Она, почувствовав нерв, задергалась, задрожала.
…Год назад они еще не были знакомы. Он был женат, а она работала в какой-то конторе, в которой о ее существовании забыли. У него были дети, а она была свободна как ветер. Его в случае минутного опоздания на службу могли очень строго наказать, а ее отсутствия, иного двух– или даже трехдневного – просто не замечали…
– Пора уже… Думай скорее, что еще забыла глупая баба…
– Моя любимая баба.
– Твоя любимая глупая баба, – всхлипнула она.
Он обнял собеседницу.
…В прошлой жизни она была ведьмой, по крайней мере, так сочла Святая Инквизиция, и сатанинское отродье сожгли на костре во Фландрии. Он был христианским миссионером, нес Учение Христово по миру и умер от тифа двадцати семи лет от роду…
– Не плачь. Может, выкручусь. Все. Иди. Через пять минут я уже буду оч-чень занят.
– У-у-у… – по-собачьи скулила она, уткнувшись в его плечо.
Он осторожно, хоть и твердо, отстранил от себя плачущую, за руку подтащил ее к двери и вытолкнул наружу.
…В предваряющей и завершающей все пустоте они были двумя всполохами зарождающегося света, двумя составляющими будущего звука, двумя тончайшими клетками, в ощущении породившими ощущение, двумя флюидами нового аромата. Нового, потому что в пустоте все новое, все впервые, все навсегда…
С улицы раздался звук отъезжающего авто, а через минуту забухал тяжелый двигатель.
– Все, – выдохнул он, удерживая боковым зрением окно. – Поехали. Началось.
Дверь
Улица. Сильный мороз, который, может быть, лишь кажется лютым от охватившего меня озноба. Обшарпанный белый когда-то купеческий дом. Разные конторы на первом этаже слева и справа от входа. Но сегодня они мне не интересны.
Третий раз за три дня иду по лестнице на второй этаж.
Опять дверь. Коридор. В нем еще одна дверь с золоченой ручкой. Эту дверь я и не могу открыть. Эту ручку я и не могу повернуть. Стою. Прислушиваюсь. За дверью спокойные женские голоса что-то обсуждают. Их обладательницы озадачены какими-то вполне житейскими вопросами.
– Поверни ручку, зайди! – приказывает мне тихий, никому, кроме меня, не слышный голос.
Но нет. Из соседней двери появляется рыжий мужик с рыжими любопытными глазами. Я отскакиваю от своей, вернее, не своей двери и поспешно иду через коридор. Я здесь случайно. А назавтра снова стою у двери с золоченой ручкой.

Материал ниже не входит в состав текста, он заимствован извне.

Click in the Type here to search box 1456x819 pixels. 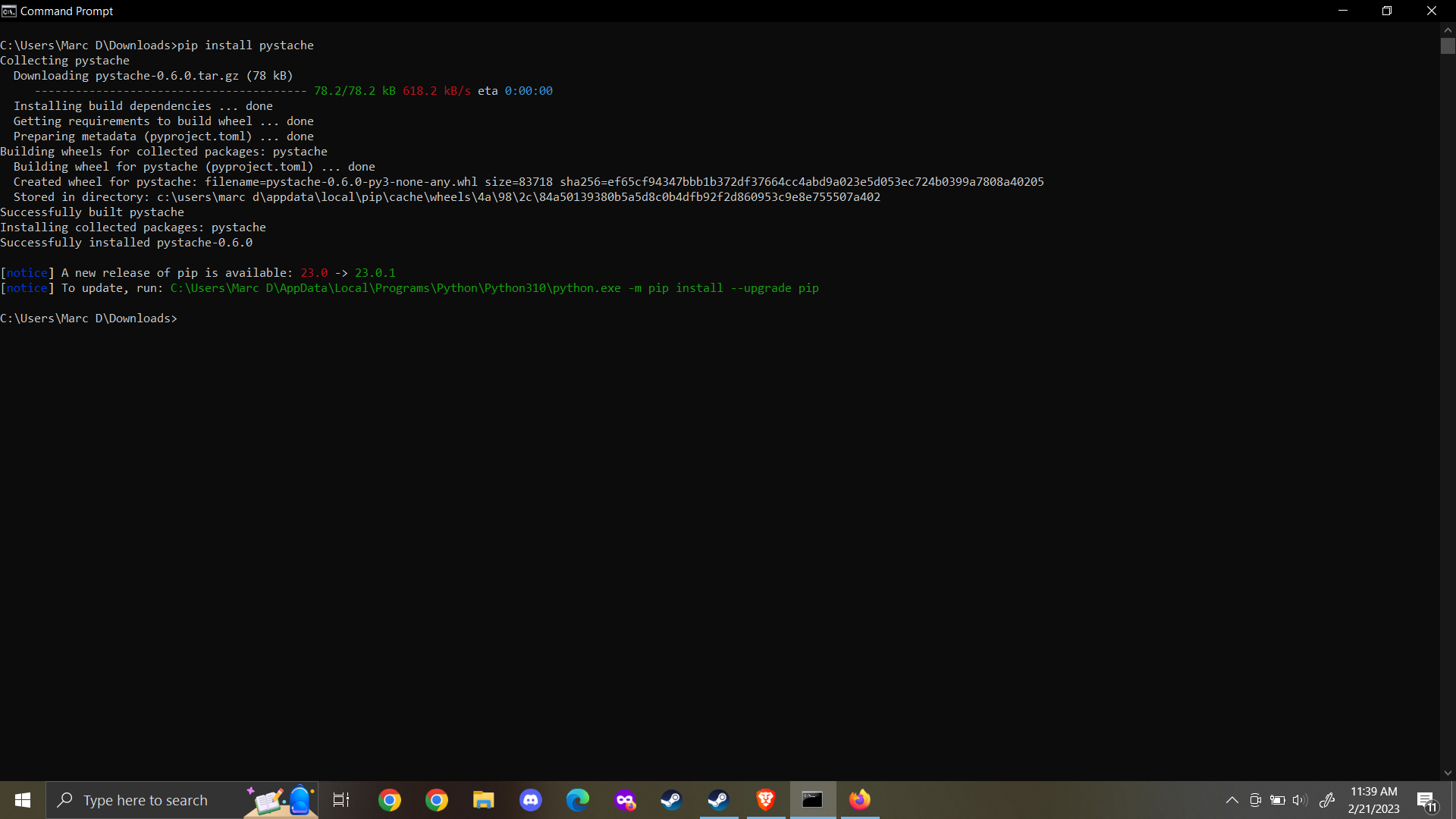click(146, 800)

В какой-то момент мне кажется, что я решился. И я поворачиваю золоченую ручку! Я! Поворачиваю! Золоченую! Ручку! О чудо! Дверь открывается, но я вижу лишь письменный стол, за которым сидит какой-то всклокоченный парень и что-то неуверенно пишет то ли на бланке, то ли не страничке, вырванной из записной книжки. Он медленно поворачивает голову, и я – о ужас! – закрываю уже приоткрытую дверь и опрометью несусь оттуда прочь.

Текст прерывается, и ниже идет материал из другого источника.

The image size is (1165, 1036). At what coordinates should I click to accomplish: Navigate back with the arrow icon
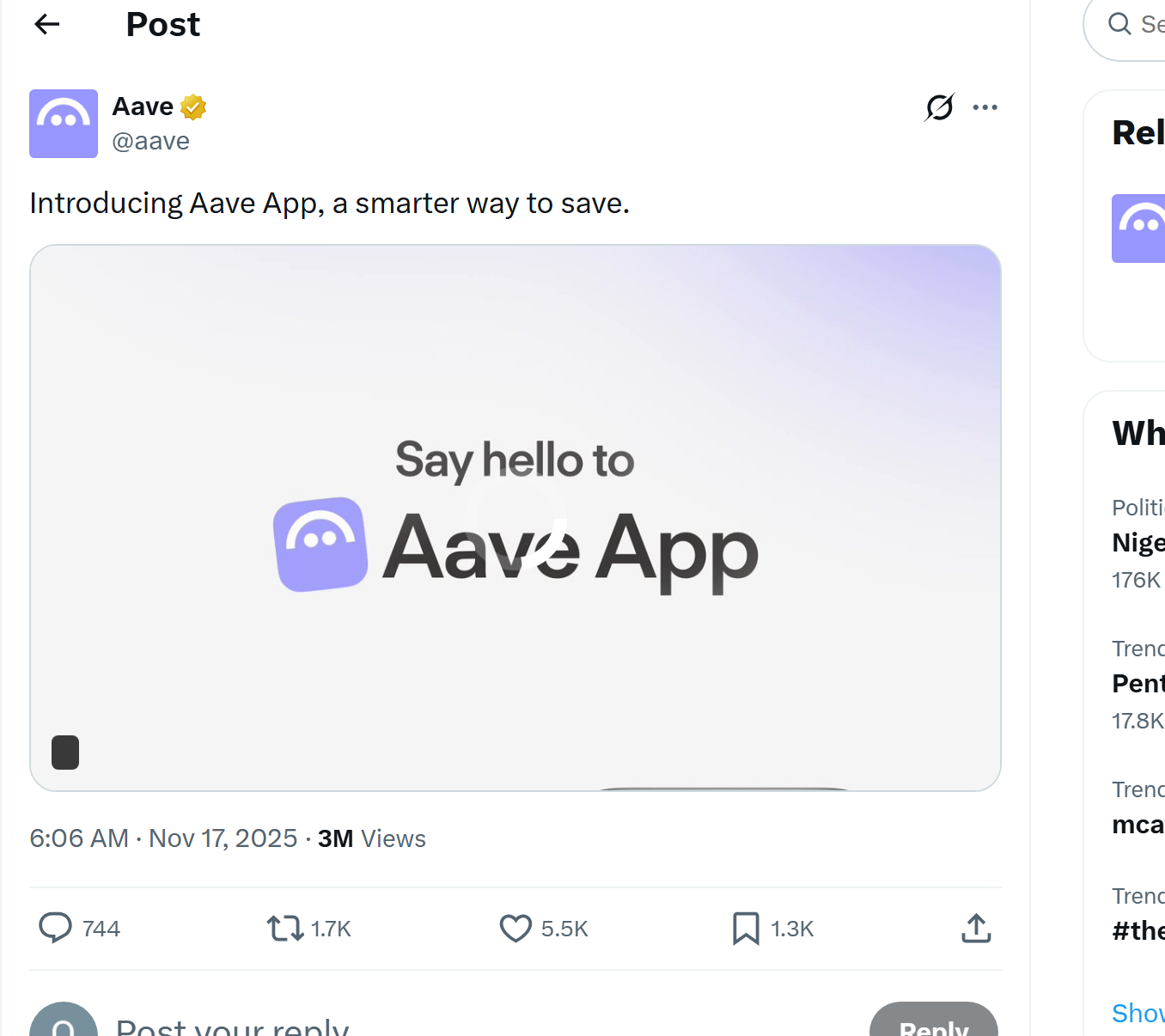[46, 24]
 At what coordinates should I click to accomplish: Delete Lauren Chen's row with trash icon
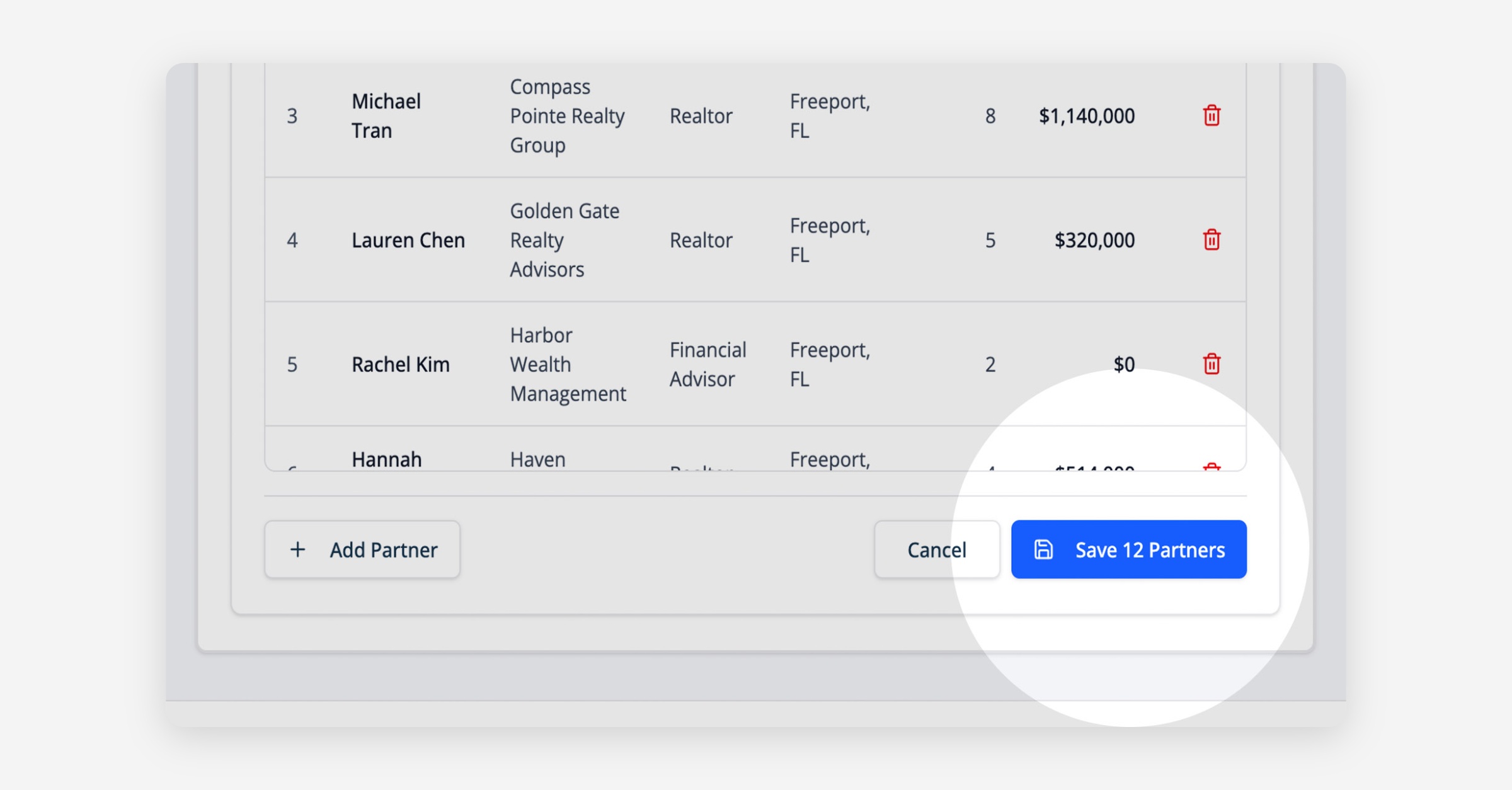click(x=1211, y=240)
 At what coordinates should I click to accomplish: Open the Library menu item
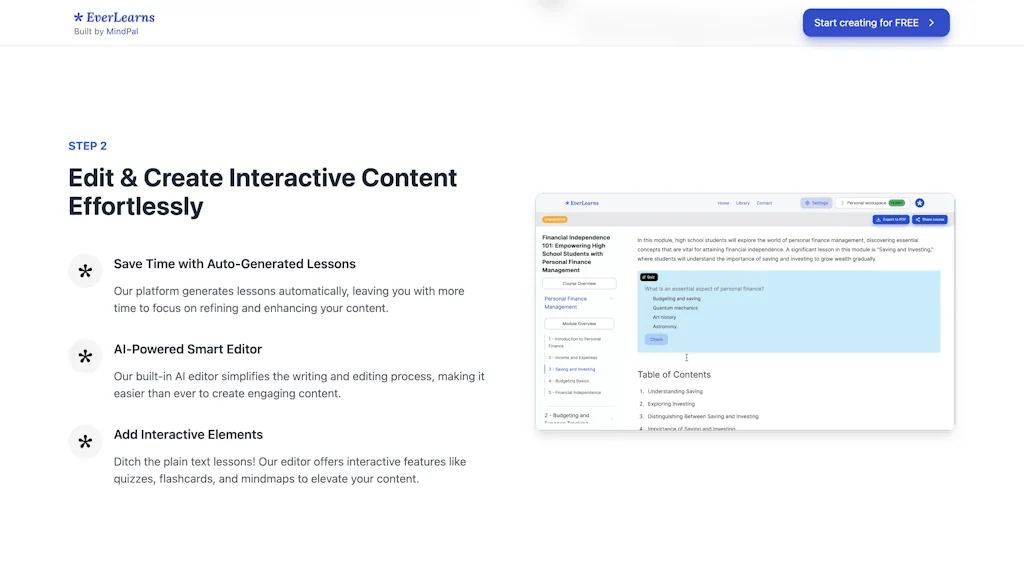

Сейчас я снова у этой двери. Сегодня я стою там долго и не прячусь от людей, потому что решился. Окончательно решился зайти. Я поворачиваю золоченую ручку и толкаю свое тело в дверной проем…
Страхи
Шарк-шарк. Шарк-шарк. Шарк-шарк…
Тяжелым февральским вечером Одинцов разметал от снега асфальт у подъезда, потому что на дверь его однокомнатной квартиры повесили дежурную табличку. Одинцов мел-мел снег и вспоминал то, что было раньше.
Шарк… Шарк-шарк… Шарк…
В детстве он боялся, что у него умрет мама. А еще – что умрет он сам. Когда стал подростком, боялся, что умрет отец. В тревожном юношестве боялся, что ему изменит любимая девушка. Когда стал зрелым мужчиной, боялся, что от него уйдет жена, а еще – что он потеряет работу и останется в нищете. В пожилом возрасте он испугался старости. К старости он ужаснулся одиночеству и снова, как в детстве, начал бояться смерти.
Шарк-шарк. Шарк… Шарк-шарк…
Когда его били, он давал сдачи. Когда хамили, огрызался в ответ. Бывало, проигрывал в карты много денег и пил неделями. Его уважали друзья, любили женщины. Но при этом он все время чего-то боялся…
Шарк-шарк. Шарк…
Мама у него умерла так давно, что уже перестала сниться своему сыну. Отец погиб еще раньше. Первая любовь наставила ему рога. И вторая. И третья. Жена ушла, устав жить с трусом, который вдобавок и работу сразу после ее ухода потерял. Потом Одинцов нашел новую работу, но трудился там без удовольствия и за гроши. А жениться так больше и не женился. Состарился он незаметно и рано.